Expectation Functional in Lebesgue and Riemann Terms – Looking for a clarification Here there is a really central problem I am having self-studying probability theory, that concerns the relation between the definition of expectation in Lebesgue terms and in Riemann terms. I will truly appreciate any feedback because I feel this is really at the very core of the all theory.
Summing up, I have basically two problems (that are closed link):

*

*I really don't see why the following two expressions
$$ \mathbb{E}(X) :=\int_\Omega X d P  \hspace{2cm}(L)$$
and
$$ \mathbb{E}(X) := \int_{-\infty}^{\infty} t f(t) dt \hspace{2cm}(R)$$
are equivalent.
[Of course, here I am referring to the case of $X$ continuous r.v.]


*I am not able to let coexist the idea that the Lebesgue Integral gives us
a. a number that is the area under a certain curve, and
b. that basically the same number represents the average value that is taken by this curve.
Is there somebody who can enlighten me?
I would say that the second question is really the first, but disguised.
As always, any feedback is most welcome.
Thank you for your time.
 A: For question $1$, $(L)$ is the basic definition of mathematical expectation, which is always valid. However, $(R)$ holds only if $X$ has a density $f$ with respect to the Lebesgue measure, under which $(L)$ and $(R)$ both gives $E(X)$. So the statement $(L)$ and $(R)$ are equivalent is generally not true --- they are equivalent only if $X$ has a density (in other words, $X$ is absolutely continuous).
For question $2$, although your question was not rigorously stated, I will try to answer it. When you said "a number that is the area under a certain curve", I guess you tried to interpret the expression $\int f(x) dx$, where the "curve" you referred can be quite arbitrary. On the other hand, when you said "the average value that is taken by this curve", what you tried to interpret probably is the expression $\int xf(x) dx$, where the "curve" you referred here, $f$, is best interpreted as the density of a random variable.
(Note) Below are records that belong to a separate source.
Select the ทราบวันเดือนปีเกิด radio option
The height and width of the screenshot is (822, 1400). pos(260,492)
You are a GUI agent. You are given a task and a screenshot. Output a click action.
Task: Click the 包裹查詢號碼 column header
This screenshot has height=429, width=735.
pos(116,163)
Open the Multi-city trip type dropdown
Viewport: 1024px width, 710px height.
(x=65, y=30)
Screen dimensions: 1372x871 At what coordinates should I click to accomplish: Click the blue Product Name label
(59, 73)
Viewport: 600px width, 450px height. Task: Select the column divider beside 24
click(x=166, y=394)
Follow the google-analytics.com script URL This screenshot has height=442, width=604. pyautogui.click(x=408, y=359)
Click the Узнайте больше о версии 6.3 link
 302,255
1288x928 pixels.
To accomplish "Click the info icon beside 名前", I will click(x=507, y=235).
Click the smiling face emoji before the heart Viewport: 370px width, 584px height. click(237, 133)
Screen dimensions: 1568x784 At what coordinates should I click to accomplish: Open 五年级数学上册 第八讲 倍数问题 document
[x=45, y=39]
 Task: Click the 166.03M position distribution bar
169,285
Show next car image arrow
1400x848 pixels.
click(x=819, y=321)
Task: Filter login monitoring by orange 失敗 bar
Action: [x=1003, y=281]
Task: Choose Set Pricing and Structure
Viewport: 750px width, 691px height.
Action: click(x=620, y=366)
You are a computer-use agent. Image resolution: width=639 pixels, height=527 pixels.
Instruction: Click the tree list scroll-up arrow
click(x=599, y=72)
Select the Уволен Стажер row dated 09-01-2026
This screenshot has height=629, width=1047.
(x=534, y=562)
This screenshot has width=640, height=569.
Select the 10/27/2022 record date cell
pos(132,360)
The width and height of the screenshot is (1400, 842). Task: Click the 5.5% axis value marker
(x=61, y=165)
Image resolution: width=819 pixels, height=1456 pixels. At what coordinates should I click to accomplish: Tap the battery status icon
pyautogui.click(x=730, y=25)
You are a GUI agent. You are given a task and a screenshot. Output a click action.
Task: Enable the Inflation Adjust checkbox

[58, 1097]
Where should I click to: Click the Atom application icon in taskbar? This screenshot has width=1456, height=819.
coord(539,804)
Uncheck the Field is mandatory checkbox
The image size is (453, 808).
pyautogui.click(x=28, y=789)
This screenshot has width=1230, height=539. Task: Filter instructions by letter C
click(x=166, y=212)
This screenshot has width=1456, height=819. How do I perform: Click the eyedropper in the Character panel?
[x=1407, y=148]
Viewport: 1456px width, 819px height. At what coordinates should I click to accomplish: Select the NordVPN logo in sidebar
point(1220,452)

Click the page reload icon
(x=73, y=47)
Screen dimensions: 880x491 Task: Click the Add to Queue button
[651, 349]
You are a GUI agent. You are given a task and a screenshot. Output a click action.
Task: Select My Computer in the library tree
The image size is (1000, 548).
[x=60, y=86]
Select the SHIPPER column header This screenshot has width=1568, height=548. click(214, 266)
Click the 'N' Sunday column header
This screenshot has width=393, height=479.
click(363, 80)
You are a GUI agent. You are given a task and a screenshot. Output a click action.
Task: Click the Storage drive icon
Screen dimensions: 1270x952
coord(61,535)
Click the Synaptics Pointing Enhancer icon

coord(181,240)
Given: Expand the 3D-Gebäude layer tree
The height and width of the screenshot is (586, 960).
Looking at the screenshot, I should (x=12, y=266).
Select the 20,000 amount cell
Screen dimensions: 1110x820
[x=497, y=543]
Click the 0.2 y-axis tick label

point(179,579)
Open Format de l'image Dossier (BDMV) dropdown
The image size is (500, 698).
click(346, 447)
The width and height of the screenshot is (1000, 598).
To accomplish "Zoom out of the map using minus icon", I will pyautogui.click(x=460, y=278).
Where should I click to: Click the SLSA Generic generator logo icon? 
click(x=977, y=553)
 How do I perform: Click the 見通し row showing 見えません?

So a short answer to your question is, these two statements refer to two different things, which of course cannot coexist.
A: *

*(L) is the definition. (R) is not always true.


Let $X$ be a $(\mathbb R, \mathscr B (\mathbb R))$-valued random variable on a probability space $(\Omega, \mathscr F, \mathbb P)$. Its law is given by $\mathcal L_X(B) = P(X \in B)$ where $B \in \mathscr B (\mathbb R)$
By change of variable theorem we have the Lebesgue integral:
$$E[X] = \int_{\mathbb R} t d\mathcal L_X(t)$$
If $\mathbb P$ is Lebesgue measure, we have the Stieltjes integral:
$$E[X] = \int_{\mathbb R} t dF_X(t)$$
If $X$ is absolutely continuous, it has a pdf and then we have the Riemann integral:
$$E[X] = \int_{\mathbb R} t f_X(t) dt$$


*The way the Riemann integral is defined is through areas of rectangles that approximate an area under a curve.


The way the Lebesgue integral is defined is through the standard machine: indicator functions, simple functions, nonnegative functions and then integrable functions.
It's not always supposed to give an area under a curve because the integrands of Lebesgue integrals are not necessarily continuous. I wouldn't say the Lebesgue integral is supposed to assign an area under a curve. It seems more like a way to assign a general 'measure' rather than merely an 'area'
Say for example we have $$E[X] = \int_{\Omega} X dP$$
where $X$ is a discrete random variable. It wouldn't make sense to compute the 'area' under $X$ because it would just be zero right? However, it could make sense to compute the 'measure' under $X$. Try to look back at your notes or look online as to why we have Lebesgue integration in the first place.